Permanent Redirection (301) An optional function of
IIS that redirects the visitor from the current page or site to another
page or site, while returning a response code that says that the
original page or site has been permanently moved to
the new location. Search engines like this information and will readily
transfer link popularity (and PageRank) to the new site quickly and
with few issues. They are also not as likely to cause issues with
duplication filters. SEOs like 301 redirects, and they are usually the
preferred way to deal with multiple domains pointing at one website.
Let's say that you want to pass on some variables, for example, you
wanted to redirect an ASP site that accepted arguments for some pages
and pass those same arguments on to the same pages at the new site.
In this case, in the "Redirect to:" box, enter the domain you wish to move to (no trailing slash), plus $S$Q .
For example:
http://www.newdomain.com$S$Q
Next, check the options that state the client will be sent to "The exact URL entered above", as well as "A permanent redirection for this resource" (if you want it to be a 301). Done.

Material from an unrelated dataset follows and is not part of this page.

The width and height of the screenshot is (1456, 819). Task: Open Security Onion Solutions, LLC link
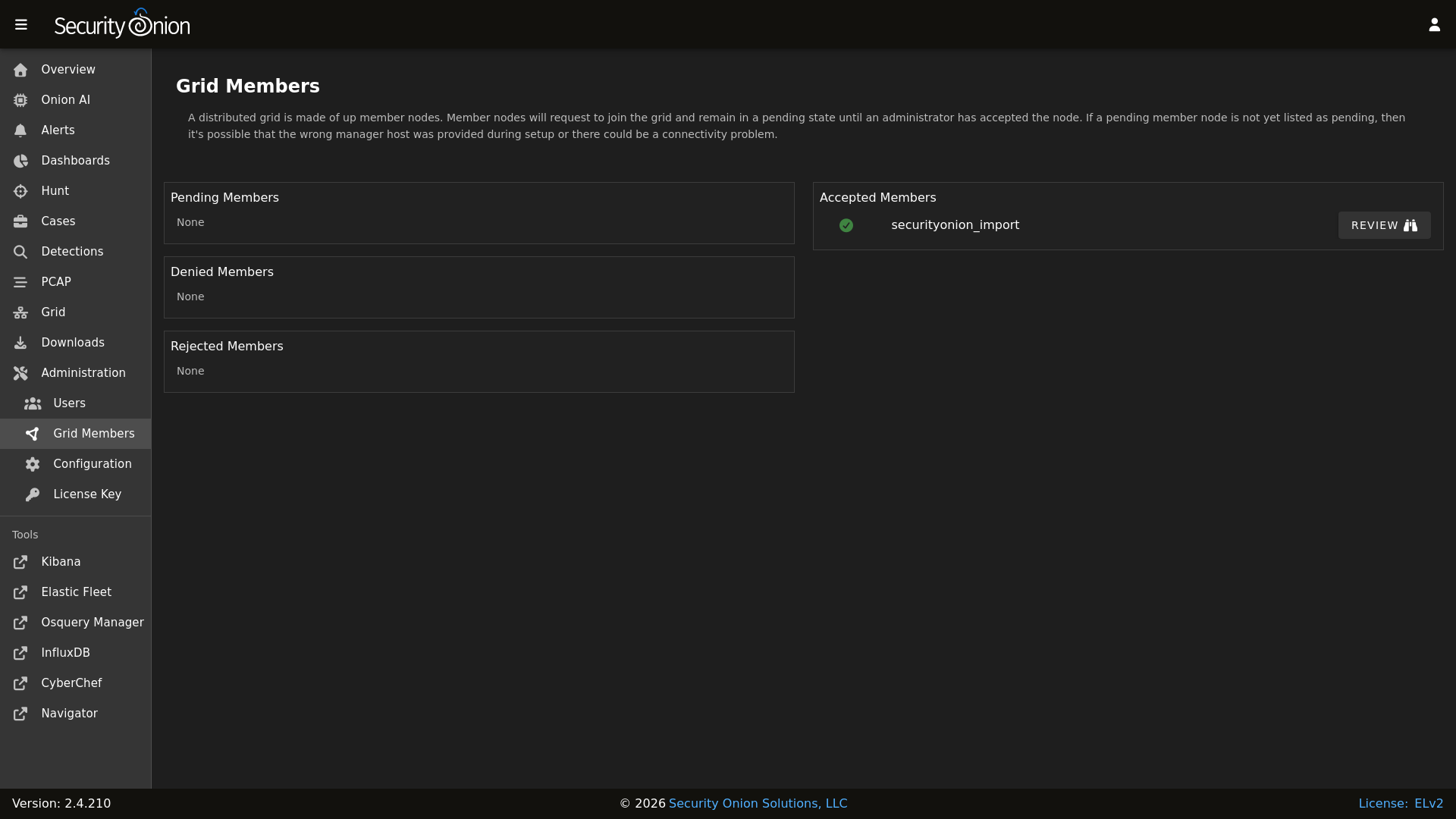pos(758,803)
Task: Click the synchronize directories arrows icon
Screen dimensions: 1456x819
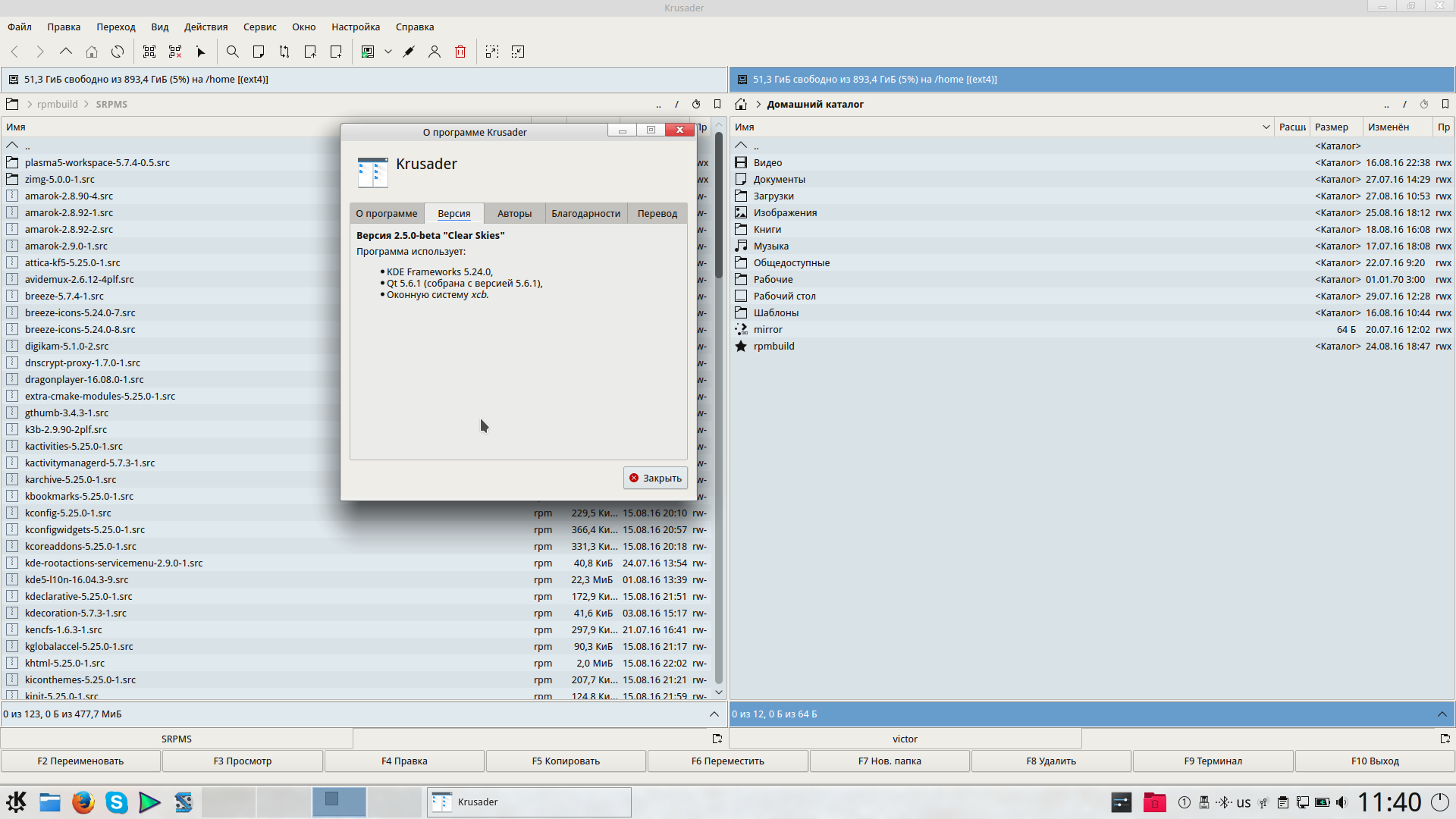Action: [284, 52]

What does this $S$Q do? These are tags that IIS will automatically
replace - $S will be replaced with the subdirectory location (such as
/shopping/cart.aspx) and $Q will be replaced with the querystring (such
as ?id=Blue).
| Server Variable | Function | Example |
| $P | Passes parameters that were passed to the URL to the new URL. | If the request contains parameters such as http://www.oldsite.com/cart.asp?id=Blue , then $P would represent all the values after the question mark in the URL, example $P would equal id=Blue (no question mark). |
| $Q | Passes the parameters including the question mark. | This is the same as $P but includes the question mark or query string. So $P would equal ?id=Blue |
| $S | Passes the matching suffix of the URL to the new URL. | If the request is for http://www.oldsite.com/shopping/cart.asp, then $S represents /cart.asp. If the request was for http://www.oldsite.com/shopping then the value of $S would be /shopping |
| $V | Removes the server name from the original request. | If the request is for http://www.oldsite.com/shopping/cart.asp then $V would contain everything after the server name, eg: /shopping/cart.asp. |
| * | Wildcard symbol used for replacement. | Let's say you want to redirect all requests for html pages to a single asp page - you could do so in the following way: *;*.htm;page.asp |
This works for both Site Redirects and Individual Page Redirects.